Home PostgreSQL Bucardo: Multimaster replication

Bucardo: Multimaster replication

by admin

In the process of agony I dug through a ton of articles and decided to write a thoroughly commented manual.Especially since the information on configuring multimaster and in Russian is very scarce and it’s some kind of piecemeal.
A little introduction.To make Bucardo work, we have to :
1) Tell him which member bases on which servers even exist.
2) Tell him which tables are involved in replication.
Warning : if the developers will add a new table to the application, we must inform bucardo about it. The same applies to changing the schema of existing tables.
3) Tell it which table groups exist and which tables fall into which groups. Groups are needed in case you need to replicate different tables between different servers. It’s more convenient to work with a group than to specify each one separately (very similar to groups in Nagios).
4) Tell him what database groups exist. The purpose is the same as for tables.
Let’s move on to installation. A variant for Debian 7. It assumes that postgresql-9.1 and postgresql-client-9.1 are already installed.

Preliminary preparation

The servers will be called node1 and node2 Be sure to also check that all participating PostreSQL servers listen to the external interfaces :

# netstat -plnt4 | grep 5432tcp 0 0* LISTEN 12345/postgres

Install Bucardo package and PL/Perl support for PostgreSQL on each of the servers :

# apt install bucardo postgresql-plperl-9.1

Activate on each of the servers :

# sed -i 's/ENABLED=0/ENABLED=1/' /etc/default/bucardo

For some reason the maintainers of the package did not think of creating a directory for PIDs, so we will create one on each of the :

# mkdir /var/run/bucardo

Make sure that we can connect via TCP socket to the DBMS on each of the servers :

# psql -U postgres -h

If you don’t remember the password, the easiest instructions are here
If the PG does not want to accept requests from a specific address of a specific user, then configure /etc/postgresql/9.1/main/pg_hba.conf
Next will be the initialization of the database. It will be created by the postgres user, but populated by the bucardo user, so you can get bogged down with a connection problem.
To avoid this we will put a line for it in /etc/postgresql/9.1/main/pg_hba.conf beforehand. Moreover already during the process Bucardo will not only access his cluster node, but also the paired one.
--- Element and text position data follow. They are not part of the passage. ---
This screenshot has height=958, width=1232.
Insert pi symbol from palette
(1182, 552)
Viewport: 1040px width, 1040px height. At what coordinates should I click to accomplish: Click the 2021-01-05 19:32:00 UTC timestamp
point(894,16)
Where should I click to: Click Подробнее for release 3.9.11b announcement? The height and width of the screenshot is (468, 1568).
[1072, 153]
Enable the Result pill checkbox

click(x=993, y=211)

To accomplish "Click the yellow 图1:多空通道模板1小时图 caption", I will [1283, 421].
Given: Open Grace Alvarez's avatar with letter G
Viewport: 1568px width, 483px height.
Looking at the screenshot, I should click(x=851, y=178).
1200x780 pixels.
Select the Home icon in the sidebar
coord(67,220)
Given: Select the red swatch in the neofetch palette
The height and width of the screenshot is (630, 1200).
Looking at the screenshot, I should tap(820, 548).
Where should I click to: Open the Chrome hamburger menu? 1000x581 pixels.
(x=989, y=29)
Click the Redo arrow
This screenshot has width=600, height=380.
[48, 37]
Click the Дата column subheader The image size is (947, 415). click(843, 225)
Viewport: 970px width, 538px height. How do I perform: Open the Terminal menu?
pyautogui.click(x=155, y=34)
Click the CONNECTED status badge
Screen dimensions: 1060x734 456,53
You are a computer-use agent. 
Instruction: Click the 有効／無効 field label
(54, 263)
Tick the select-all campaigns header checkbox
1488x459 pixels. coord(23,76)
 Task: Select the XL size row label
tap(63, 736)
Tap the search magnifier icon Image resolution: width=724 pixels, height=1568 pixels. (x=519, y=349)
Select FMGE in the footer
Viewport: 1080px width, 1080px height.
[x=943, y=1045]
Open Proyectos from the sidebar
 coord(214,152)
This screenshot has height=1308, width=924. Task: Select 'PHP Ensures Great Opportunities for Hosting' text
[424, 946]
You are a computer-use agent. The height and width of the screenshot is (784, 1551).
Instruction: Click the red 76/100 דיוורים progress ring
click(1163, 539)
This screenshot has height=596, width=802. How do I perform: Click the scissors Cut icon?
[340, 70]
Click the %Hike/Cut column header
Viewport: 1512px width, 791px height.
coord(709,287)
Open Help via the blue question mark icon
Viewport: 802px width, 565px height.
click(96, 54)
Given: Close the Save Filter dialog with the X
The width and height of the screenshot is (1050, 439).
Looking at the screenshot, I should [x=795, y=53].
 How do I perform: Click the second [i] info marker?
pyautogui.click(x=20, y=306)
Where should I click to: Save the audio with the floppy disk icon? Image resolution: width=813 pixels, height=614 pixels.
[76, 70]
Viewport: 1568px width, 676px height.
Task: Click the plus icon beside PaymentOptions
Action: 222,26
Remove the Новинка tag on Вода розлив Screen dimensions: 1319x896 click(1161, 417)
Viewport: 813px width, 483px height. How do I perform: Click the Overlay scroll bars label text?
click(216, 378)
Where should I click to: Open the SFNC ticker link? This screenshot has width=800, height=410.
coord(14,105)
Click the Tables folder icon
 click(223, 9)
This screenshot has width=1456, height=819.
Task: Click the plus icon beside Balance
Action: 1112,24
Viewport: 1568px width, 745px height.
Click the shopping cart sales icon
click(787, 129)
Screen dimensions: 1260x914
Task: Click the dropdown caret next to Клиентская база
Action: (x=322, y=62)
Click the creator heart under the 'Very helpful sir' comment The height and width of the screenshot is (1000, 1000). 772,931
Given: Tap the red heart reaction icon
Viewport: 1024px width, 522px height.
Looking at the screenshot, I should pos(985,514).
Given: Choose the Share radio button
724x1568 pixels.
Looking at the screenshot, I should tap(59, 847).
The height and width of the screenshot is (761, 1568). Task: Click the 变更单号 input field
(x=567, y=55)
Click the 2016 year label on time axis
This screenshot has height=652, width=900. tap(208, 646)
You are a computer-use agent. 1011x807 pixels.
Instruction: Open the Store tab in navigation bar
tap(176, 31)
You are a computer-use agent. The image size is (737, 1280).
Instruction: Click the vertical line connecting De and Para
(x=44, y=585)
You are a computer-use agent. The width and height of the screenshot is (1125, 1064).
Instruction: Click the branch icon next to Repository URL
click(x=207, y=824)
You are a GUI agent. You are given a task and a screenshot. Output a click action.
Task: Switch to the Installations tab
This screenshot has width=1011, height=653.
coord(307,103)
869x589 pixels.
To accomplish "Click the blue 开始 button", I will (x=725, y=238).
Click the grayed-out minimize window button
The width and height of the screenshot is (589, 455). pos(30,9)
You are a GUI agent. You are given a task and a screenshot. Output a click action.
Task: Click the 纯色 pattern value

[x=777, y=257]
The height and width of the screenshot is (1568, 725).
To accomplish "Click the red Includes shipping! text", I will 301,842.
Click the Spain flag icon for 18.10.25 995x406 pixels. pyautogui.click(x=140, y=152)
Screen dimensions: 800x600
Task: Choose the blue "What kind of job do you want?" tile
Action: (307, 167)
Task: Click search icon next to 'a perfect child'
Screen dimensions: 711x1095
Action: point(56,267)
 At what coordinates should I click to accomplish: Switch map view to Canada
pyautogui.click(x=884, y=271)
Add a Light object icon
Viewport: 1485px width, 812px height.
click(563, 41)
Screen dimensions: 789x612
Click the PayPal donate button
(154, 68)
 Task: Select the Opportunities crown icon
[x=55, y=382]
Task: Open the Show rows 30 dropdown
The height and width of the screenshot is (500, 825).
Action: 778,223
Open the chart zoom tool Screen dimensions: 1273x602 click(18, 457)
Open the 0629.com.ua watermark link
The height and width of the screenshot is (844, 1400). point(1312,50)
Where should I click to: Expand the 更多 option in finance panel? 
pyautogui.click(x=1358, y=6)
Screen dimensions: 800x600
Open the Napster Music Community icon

That’s why we mustn’t forget it either. If you have more servers in your cluster do not forget about them. On each of the servers :

host all bucardo trusthost all bucardo SECOND.NODE.IP.ADDRESS/32 password

After that, we restart the NMS :

# pg_ctlcluster 9.1 main restart

Bucardo Installation

The bucardo_ctl utility has been replaced by bucardo in recent versions of Debian, so we will be using it.
Initialize Database :

# bucardo install

The dialog looks something like this :

# bucardo installThis will install the bucardo database into an existing Postgres cluster.Postgres must have been compiled with Perl support, and you must connect as a superuserCurrent connection settings:1. Host: localhost2. Port: 54323. User: postgres4. Database: postgres5. PID directory: /var/run/bucardoEnter a number to change it, P to proceed, or Q to quit: PPassword for user postgres:Postgres version is: 9.1Password for user postgres:Creating superuser 'bucardo'Password for user postgres:Attempting to create and populate the bucardo database and schemaPassword for user postgres:Database creation is completeUpdated configuration setting "piddir"Installation is now complete.If you see errors or need help, please email bucardo-general@bucardo.orgYou may want to check over the configuration variables next, by running:bucardo show allChange any setting by using: bucardo set foo=bar

During the initialization process the database was created from the file /usr/share/bucardo/bucardo.schema, so you don’t need to fill it in manually, as described in the manuals of previous versions.
Bucardo is installed, you can run it :

# bucardo start

Setting up replication

Before setting up replication, let’s create the test bases that we will replicate.
On each of the servers :

# psql -U postgres -c "CREATE DATABASE mydb;"# psql -U postgres mydb -c "CREATE TABLE mytable ( num123 integer PRIMARY KEY, abc varchar(10) );"

Another important point about security. After adding the replicated database to the setup, Bucardo will put the user’s password into the database. As he didn’t ask for it during the installation he uses the same password as for the postgres user. In other words we have in the bucardo database the password of the superuser which is a bit risky.
So let’s make him a different password. On each of the servers :

# psql -U postgres -c "ALTER USER bucardo WITH PASSWORD 'eiP4uSash5';"

Next we let Bucardo know how to connect to the database we want to replicate. I’m not a fan of Unix sockets in a high load environment (a separate topic to talk about), so even where local, we’ll specify the TCP socket.
WARNING : We do this on the server node1. And in general further work only with node1 until it is specified what to do on both.
Let’s add a local (mydb_node1) and its remote copy (mydb_node2) from server node2:

# bucardo add database mydb_node1 dbname=mydb dbhost= dbuser=bucardo dbpass=eiP4uSash5Added database "mydb_node1"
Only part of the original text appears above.